Though I do have to agree with sokillme that abusing/severely mistreating/severely neglecting your spouse could open them up to making desperate decisions and thus isn’t really acceptable either.


----------



## honcho (Oct 5, 2013)

uhtred said:


> Imagine you were in a mostly happy marriage with a couple of kids, you as homemaker, husband working. Husband decided no more sex, or more realistically wanted occasional very selfish sex. (a few minutes of PIV pounding until he got off).
> 
> Would you break that up, need to either leave your kids mostly with him, or maybe move them to a much poorer neighborhood that you could afford without his income (since it was a decade since you worked and you don't have marketable skills - maybe can't get a job at all). Pull the kids away from their friends / school. Sure there is alimony and child support, but it doesn't reproduce anything like the previous standard of living, and the courts are going to assign joint custody.
> 
> ...


But the marriage won't be happy or mostly happy for long. A hd/ld situation is a long term problem. You can self justify an affair and it's just sex but it's a temporary divesion at best. Sooner or later feelings get in the way especially the longer an affair goes on. Do you become the town bicycle and have a revolving door of partners so you don't develop feelings? The love a spouse may have for a ld partner will wither and die as resentment builds. Kids eventually grow up, then what. Youve still got the hd/ld dynamic. 

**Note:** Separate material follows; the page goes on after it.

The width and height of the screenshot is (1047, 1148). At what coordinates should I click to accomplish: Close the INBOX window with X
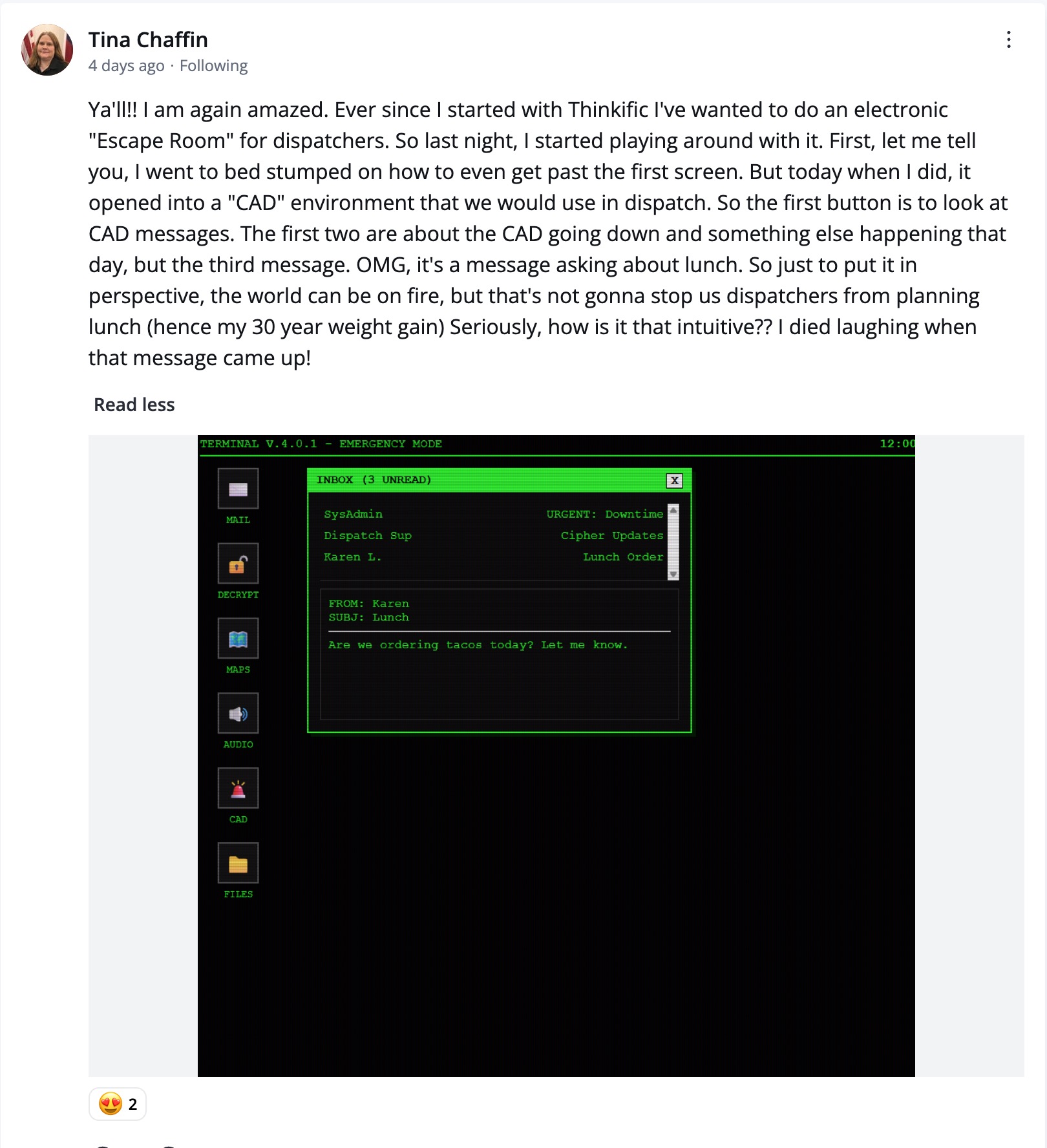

Yes leaving a marriage with kids is hard but avoiding the issue and creating a much bigger mess down the road is hardly a good solution.


----------



## GotLifeBack (Sep 12, 2013)

sokillme said:


> GotLifeBack said:
> 
> 
> > 3x is right.
> ...


Abuse is unacceptable too.

I suppose if one spouse behaves in an unacceptable way, they shouldn't be surprised when the other does.

Neither actions are excusable though.


----------



## notmyjamie (Feb 5, 2019)

I spent 6 years being married to someone I knew was gay (or bisexual, still not sure) who clearly wanted nothing to do with me sexually. I stayed "for the kids" and I did not cheat. At the very end of my marriage as I was trying to get up the courage to completely change my kids' lives and end the marriage I had an ex boyfriend get in touch. He made it very clear he was down for starting something up. I declined. I hadn't had sex in 6 years and I knew my husband was gay. I still declined, because cheating is just wrong no matter what. 

And I have a hard time believing a marriage without sex is otherwise perfect. I think it might be a perfect friendship, but it's not a real romantic relationship. Once intimacy goes away, it starts to affect the entire rest of the relationship.

Having said all that, I think it's completely awful and unfair, maybe even cruel for a person to expect both monogamy and celibacy from their spouse. If you really don't want your spouse, for God's sake set them free to go find love elsewhere.


----------



## Married but Happy (Aug 13, 2013)

Spoons027 said:


> Well sure, actual adultery would be considered ‘okay’ if you’re in an abusive relationship or you’re absolutely sure that your ‘denying’ spouse won’t care, but if you have a decent spouse that’s at least receptive to blunt, honest communication, then that’s a pretty crappy action to take.


Partly right, I'd say. If the 'denying' spouse won't care because _you've discussed it and they have given their permission_, then adultery is okay. Technically it's still adultery but it isn't cheating.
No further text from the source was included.